Log4j vulnerabilities pile up as companies try to patch

Photo: PATRICK HERTZOG/AFP (Getty Images)

The gigantic crisis caused by log4j is not over – not even close. Over the past week, new vulnerabilities have been discovered in the unfortunate Apache log library (the ubiquitous vulnerability of which has been dubbed “Log4Shell” in the infosec world), but experts say there’s no reason to panic. Here’s a quick look at the latest developments and how security professionals are responding.

New vulnerabilities

Software Patching is not always a super simple process, and nowhere has this been more apparent than in the log4j fiasco. In the past week, Apache has released several patches, but with each subsequent patch new issues have surfaced.
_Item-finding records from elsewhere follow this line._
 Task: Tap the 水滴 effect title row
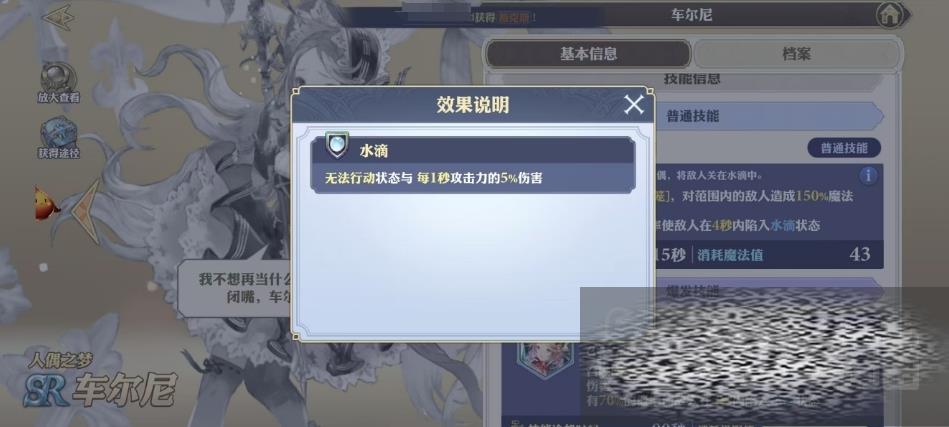point(473,150)
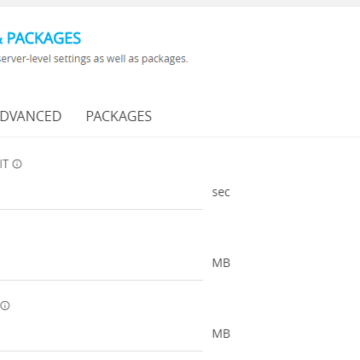Focus the input field measured in sec
This screenshot has height=360, width=360.
101,192
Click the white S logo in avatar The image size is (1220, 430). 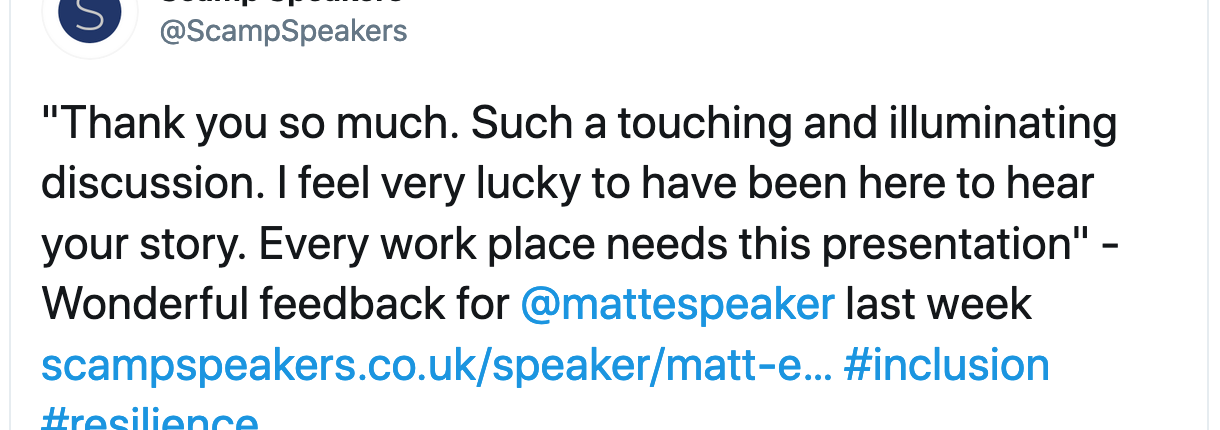[x=91, y=17]
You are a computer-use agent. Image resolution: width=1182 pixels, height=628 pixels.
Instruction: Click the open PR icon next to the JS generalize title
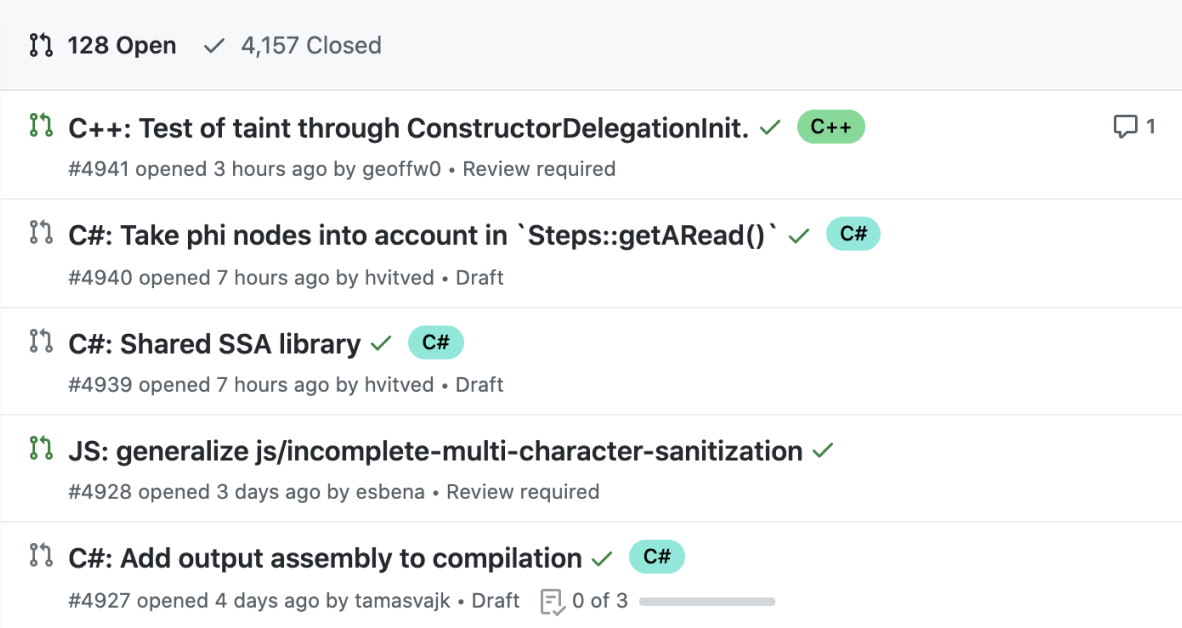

On Friday Apache released its third patch, version 2.17.0, intended to fix a newly discovered vulnerability that would have allowed Denial of Service attacks (that new flaw is officially tracked as CVE-2021-45105).

the previous patch, 2.16.0, was released after 2.15.0—the original patch—did not limit a remote attack exploit that, in some cases, could have caused data stealing. In other words, the patch that was intended to fix the original vulnerability had his own vulnerability and the patch to fix that patch also had issues. Good stuff.

G/O Media may receive a commission

That said, these newer security flaws aren’t as serious as the original and shouldn’t be something to worry about too much, according to some experts.

It’s the original vulnerability, CVE-2021-44228, which — if not patched — is still the stuff of cybersecurity nightmares.

Is there a Log4j worm?

Another colorful installment in this saga was a recent debate among security professionals as to whether log4j had given birth to a worm or not.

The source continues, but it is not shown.